Config/deploy docs (docs/deployment/clickhouse.mdx, docs/quickstart.mdx) that assume TENSORZERO_CLICKHOUSE_URL.
Python clients and examples with parameters like clickhouse_url=... and notebooks that import clickhouse_connect.

If we introduce a clear abstraction around “observability storage” now, it becomes much easier to:

Incrementally support other OLAP engines later.
Make parts of the system (e.g., dashboards, metrics) engine‑agnostic.
Potentially support additional storage topologies (e.g., sharded, managed services, etc.) behind a common interface.

3. StarRocks specifically

StarRocks is an MPP, columnar OLAP engine with relatively familiar SQL semantics. It’s commonly used for analytical workloads similar to what TensorZero’s observability layer provides.

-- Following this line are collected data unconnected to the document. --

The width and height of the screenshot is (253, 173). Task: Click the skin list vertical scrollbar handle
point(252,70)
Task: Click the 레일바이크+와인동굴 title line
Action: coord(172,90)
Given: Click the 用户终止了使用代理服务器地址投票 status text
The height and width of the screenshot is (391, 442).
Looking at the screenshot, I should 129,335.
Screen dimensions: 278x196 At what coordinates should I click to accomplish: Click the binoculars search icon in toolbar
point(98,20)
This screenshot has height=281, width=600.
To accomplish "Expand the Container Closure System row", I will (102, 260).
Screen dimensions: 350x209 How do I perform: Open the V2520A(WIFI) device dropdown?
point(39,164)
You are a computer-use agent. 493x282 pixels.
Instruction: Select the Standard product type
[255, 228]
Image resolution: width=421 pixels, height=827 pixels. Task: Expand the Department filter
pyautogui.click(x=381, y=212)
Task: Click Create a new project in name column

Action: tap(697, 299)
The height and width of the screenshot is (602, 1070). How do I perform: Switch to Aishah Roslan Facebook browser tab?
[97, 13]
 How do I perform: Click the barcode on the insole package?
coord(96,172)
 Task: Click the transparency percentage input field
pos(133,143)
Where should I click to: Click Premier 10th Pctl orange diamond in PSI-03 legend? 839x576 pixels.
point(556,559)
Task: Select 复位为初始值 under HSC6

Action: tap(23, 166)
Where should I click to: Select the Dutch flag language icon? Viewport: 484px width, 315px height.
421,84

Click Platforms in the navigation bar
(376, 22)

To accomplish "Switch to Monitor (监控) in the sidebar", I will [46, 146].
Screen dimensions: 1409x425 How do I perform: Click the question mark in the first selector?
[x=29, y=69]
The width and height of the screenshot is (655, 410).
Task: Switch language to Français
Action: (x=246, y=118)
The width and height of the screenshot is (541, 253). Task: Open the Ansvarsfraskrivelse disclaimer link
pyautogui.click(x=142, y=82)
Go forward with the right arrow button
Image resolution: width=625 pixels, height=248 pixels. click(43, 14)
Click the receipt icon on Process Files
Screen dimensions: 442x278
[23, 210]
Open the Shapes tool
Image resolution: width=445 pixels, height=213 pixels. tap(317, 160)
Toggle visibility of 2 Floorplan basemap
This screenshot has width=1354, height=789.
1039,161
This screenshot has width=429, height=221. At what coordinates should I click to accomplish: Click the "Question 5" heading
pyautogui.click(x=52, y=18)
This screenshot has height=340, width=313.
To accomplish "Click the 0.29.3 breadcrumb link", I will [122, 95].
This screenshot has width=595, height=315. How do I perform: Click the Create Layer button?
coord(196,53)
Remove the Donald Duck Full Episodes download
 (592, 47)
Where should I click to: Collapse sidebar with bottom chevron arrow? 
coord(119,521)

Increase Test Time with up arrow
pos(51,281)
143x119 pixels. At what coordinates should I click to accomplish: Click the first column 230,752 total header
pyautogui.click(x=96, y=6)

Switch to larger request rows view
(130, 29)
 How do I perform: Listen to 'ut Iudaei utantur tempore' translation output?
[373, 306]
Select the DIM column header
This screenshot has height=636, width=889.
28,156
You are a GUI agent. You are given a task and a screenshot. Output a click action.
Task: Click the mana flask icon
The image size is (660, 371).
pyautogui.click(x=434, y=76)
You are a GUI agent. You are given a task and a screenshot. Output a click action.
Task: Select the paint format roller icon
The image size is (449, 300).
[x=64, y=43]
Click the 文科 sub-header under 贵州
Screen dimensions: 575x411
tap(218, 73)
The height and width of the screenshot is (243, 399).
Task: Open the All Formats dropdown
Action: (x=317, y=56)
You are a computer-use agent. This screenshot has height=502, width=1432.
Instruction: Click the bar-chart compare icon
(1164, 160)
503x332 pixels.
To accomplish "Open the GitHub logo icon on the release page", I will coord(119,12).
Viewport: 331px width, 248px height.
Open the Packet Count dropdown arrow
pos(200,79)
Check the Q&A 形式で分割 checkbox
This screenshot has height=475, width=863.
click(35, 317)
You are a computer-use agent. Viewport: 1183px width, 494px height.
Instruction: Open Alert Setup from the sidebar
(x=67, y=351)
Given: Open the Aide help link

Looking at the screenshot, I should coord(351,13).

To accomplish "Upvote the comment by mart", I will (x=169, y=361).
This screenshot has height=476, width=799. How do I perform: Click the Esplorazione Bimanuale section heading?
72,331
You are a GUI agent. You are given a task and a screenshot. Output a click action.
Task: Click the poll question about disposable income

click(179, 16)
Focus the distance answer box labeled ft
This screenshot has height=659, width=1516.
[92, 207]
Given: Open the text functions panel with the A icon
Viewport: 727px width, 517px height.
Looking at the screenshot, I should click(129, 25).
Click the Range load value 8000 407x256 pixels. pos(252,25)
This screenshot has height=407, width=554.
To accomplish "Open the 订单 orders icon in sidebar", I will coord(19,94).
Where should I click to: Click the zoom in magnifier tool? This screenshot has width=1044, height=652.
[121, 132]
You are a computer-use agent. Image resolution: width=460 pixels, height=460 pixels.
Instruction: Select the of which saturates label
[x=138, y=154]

From a feature perspective, StarRocks is a natural candidate for:

Inference/event logging.
Feedback/metrics analytics.
Aggregations and time‑series style queries.

The main differences are in DDL, function sets, and ingestion patterns, which can be hidden behind a Rust abstraction layer.

Current ClickHouse Usage (High‑Level)

Based on a repo scan, ClickHouse is used in the following ways:

Rust core (tensorzero-core):
- Connection handling, config, and batching are encapsulated in ClickHouseConnectionInfo and related code under tensorzero-core/src/db/clickhouse.
- Migrations live under tensorzero-core/src/db/clickhouse/migration_manager/migrations/ (e.g., Migration0034<'a> { pub clickhouse: &'a ClickHouseConnectionInfo }).
- There are ClickHouse‑specific tests in tensorzero-core/src/db/clickhouse/test_helpers.rs (e.g., get_clickhouse() and get_clickhouse_replica()).
- Configuration and replication checks are expressed in terms of ClickHouse concepts (cluster name, replicated vs non‑replicated deployments).
Gateway / Python clients:
- Helpers like TensorZeroGateway.build_embedded and AsyncTensorZeroGateway.build_embedded accept a clickhouse_url argument.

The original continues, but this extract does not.